__DESCRIPTION OF THE TASK__
The response should consist of the records that follow, repeated exactly.
Segment Start: INFORMATION SHOWN
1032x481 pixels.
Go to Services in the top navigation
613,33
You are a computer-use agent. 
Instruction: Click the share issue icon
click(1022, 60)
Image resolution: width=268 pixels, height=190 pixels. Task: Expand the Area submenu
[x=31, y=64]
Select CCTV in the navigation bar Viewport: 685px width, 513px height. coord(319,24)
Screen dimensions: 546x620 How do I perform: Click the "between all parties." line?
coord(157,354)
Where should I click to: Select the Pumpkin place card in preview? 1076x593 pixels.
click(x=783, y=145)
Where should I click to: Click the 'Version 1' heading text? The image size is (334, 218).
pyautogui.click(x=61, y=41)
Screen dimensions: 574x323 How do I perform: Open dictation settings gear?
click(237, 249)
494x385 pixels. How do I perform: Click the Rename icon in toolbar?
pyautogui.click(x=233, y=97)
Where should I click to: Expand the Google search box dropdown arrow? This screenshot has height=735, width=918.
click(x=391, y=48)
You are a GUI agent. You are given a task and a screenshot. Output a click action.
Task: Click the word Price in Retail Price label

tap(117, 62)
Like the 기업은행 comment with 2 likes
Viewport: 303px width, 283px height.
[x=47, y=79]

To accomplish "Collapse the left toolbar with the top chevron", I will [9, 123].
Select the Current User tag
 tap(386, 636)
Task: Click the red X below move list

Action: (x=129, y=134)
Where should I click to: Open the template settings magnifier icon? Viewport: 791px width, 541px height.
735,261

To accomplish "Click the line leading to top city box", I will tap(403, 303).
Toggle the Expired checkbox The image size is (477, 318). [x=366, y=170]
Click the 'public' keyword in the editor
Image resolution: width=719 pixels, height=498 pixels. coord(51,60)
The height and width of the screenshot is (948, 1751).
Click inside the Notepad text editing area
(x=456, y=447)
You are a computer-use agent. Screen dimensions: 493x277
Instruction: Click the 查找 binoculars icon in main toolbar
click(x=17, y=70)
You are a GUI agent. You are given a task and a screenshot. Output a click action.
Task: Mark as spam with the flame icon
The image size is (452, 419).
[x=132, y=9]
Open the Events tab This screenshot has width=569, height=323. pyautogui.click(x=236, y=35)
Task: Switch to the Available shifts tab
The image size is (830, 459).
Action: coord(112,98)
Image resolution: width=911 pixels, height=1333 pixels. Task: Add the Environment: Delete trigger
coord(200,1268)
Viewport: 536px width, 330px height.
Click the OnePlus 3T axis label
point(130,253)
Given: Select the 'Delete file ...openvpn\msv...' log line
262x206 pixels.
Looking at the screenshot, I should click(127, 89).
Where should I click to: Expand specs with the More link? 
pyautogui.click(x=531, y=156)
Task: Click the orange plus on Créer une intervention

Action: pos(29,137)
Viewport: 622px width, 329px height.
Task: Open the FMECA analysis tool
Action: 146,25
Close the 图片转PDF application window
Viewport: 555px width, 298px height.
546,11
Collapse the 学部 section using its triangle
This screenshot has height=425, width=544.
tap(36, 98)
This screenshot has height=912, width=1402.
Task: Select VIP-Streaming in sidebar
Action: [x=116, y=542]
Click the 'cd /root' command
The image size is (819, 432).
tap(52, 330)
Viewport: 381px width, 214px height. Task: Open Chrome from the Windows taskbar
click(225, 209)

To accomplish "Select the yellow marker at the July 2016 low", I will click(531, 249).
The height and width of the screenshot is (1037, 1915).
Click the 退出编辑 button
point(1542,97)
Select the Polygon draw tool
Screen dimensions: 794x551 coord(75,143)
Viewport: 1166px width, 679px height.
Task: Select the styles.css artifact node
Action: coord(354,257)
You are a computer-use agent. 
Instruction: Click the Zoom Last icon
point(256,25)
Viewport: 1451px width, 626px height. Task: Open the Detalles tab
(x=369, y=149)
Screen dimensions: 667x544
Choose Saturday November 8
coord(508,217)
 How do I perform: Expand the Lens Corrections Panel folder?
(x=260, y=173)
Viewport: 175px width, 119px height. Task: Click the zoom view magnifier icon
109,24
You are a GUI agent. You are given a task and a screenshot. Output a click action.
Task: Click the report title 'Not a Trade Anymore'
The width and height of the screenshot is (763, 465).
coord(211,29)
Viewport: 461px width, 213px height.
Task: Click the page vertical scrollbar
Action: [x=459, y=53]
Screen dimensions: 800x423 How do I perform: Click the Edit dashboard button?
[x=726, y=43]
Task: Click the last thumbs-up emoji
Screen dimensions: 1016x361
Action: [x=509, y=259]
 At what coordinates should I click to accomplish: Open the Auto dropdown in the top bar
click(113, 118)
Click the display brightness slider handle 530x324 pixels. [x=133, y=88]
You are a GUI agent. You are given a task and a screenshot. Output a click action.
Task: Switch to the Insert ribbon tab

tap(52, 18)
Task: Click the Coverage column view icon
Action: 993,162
Segment End: INFORMATION SHOWN
__ANSWER TO THIS PROBLEM__
1032x481 pixels.
Go to Services in the top navigation
613,33
You are a computer-use agent. 
Instruction: Click the share issue icon
click(1022, 60)
Image resolution: width=268 pixels, height=190 pixels. Task: Expand the Area submenu
[x=31, y=64]
Select CCTV in the navigation bar Viewport: 685px width, 513px height. coord(319,24)
Screen dimensions: 546x620 How do I perform: Click the "between all parties." line?
coord(157,354)
Where should I click to: Select the Pumpkin place card in preview? 1076x593 pixels.
click(x=783, y=145)
Where should I click to: Click the 'Version 1' heading text? The image size is (334, 218).
pyautogui.click(x=61, y=41)
Screen dimensions: 574x323 How do I perform: Open dictation settings gear?
click(237, 249)
494x385 pixels. How do I perform: Click the Rename icon in toolbar?
pyautogui.click(x=233, y=97)
Where should I click to: Expand the Google search box dropdown arrow? This screenshot has height=735, width=918.
click(x=391, y=48)
You are a GUI agent. You are given a task and a screenshot. Output a click action.
Task: Click the word Price in Retail Price label

tap(117, 62)
Like the 기업은행 comment with 2 likes
Viewport: 303px width, 283px height.
[x=47, y=79]

To accomplish "Collapse the left toolbar with the top chevron", I will [9, 123].
Select the Current User tag
 tap(386, 636)
Task: Click the red X below move list

Action: (x=129, y=134)
Where should I click to: Open the template settings magnifier icon? Viewport: 791px width, 541px height.
735,261

To accomplish "Click the line leading to top city box", I will tap(403, 303).
Toggle the Expired checkbox The image size is (477, 318). [x=366, y=170]
Click the 'public' keyword in the editor
Image resolution: width=719 pixels, height=498 pixels. coord(51,60)
The height and width of the screenshot is (948, 1751).
Click inside the Notepad text editing area
(x=456, y=447)
You are a computer-use agent. Screen dimensions: 493x277
Instruction: Click the 查找 binoculars icon in main toolbar
click(x=17, y=70)
You are a GUI agent. You are given a task and a screenshot. Output a click action.
Task: Mark as spam with the flame icon
The image size is (452, 419).
[x=132, y=9]
Open the Events tab This screenshot has width=569, height=323. pyautogui.click(x=236, y=35)
Task: Switch to the Available shifts tab
The image size is (830, 459).
Action: coord(112,98)
Image resolution: width=911 pixels, height=1333 pixels. Task: Add the Environment: Delete trigger
coord(200,1268)
Viewport: 536px width, 330px height.
Click the OnePlus 3T axis label
point(130,253)
Given: Select the 'Delete file ...openvpn\msv...' log line
262x206 pixels.
Looking at the screenshot, I should click(127, 89).
Where should I click to: Expand specs with the More link? 
pyautogui.click(x=531, y=156)
Task: Click the orange plus on Créer une intervention

Action: pos(29,137)
Viewport: 622px width, 329px height.
Task: Open the FMECA analysis tool
Action: 146,25
Close the 图片转PDF application window
Viewport: 555px width, 298px height.
546,11
Collapse the 学部 section using its triangle
This screenshot has height=425, width=544.
tap(36, 98)
This screenshot has height=912, width=1402.
Task: Select VIP-Streaming in sidebar
Action: [x=116, y=542]
Click the 'cd /root' command
The image size is (819, 432).
tap(52, 330)
Viewport: 381px width, 214px height. Task: Open Chrome from the Windows taskbar
click(225, 209)

To accomplish "Select the yellow marker at the July 2016 low", I will click(531, 249).
The height and width of the screenshot is (1037, 1915).
Click the 退出编辑 button
point(1542,97)
Select the Polygon draw tool
Screen dimensions: 794x551 coord(75,143)
Viewport: 1166px width, 679px height.
Task: Select the styles.css artifact node
Action: coord(354,257)
You are a computer-use agent. 
Instruction: Click the Zoom Last icon
point(256,25)
Viewport: 1451px width, 626px height. Task: Open the Detalles tab
(x=369, y=149)
Screen dimensions: 667x544
Choose Saturday November 8
coord(508,217)
 How do I perform: Expand the Lens Corrections Panel folder?
(x=260, y=173)
Viewport: 175px width, 119px height. Task: Click the zoom view magnifier icon
109,24
You are a GUI agent. You are given a task and a screenshot. Output a click action.
Task: Click the report title 'Not a Trade Anymore'
The width and height of the screenshot is (763, 465).
coord(211,29)
Viewport: 461px width, 213px height.
Task: Click the page vertical scrollbar
Action: [x=459, y=53]
Screen dimensions: 800x423 How do I perform: Click the Edit dashboard button?
[x=726, y=43]
Task: Click the last thumbs-up emoji
Screen dimensions: 1016x361
Action: [x=509, y=259]
 At what coordinates should I click to accomplish: Open the Auto dropdown in the top bar
click(113, 118)
Click the display brightness slider handle 530x324 pixels. [x=133, y=88]
You are a GUI agent. You are given a task and a screenshot. Output a click action.
Task: Switch to the Insert ribbon tab

tap(52, 18)
Task: Click the Coverage column view icon
Action: 993,162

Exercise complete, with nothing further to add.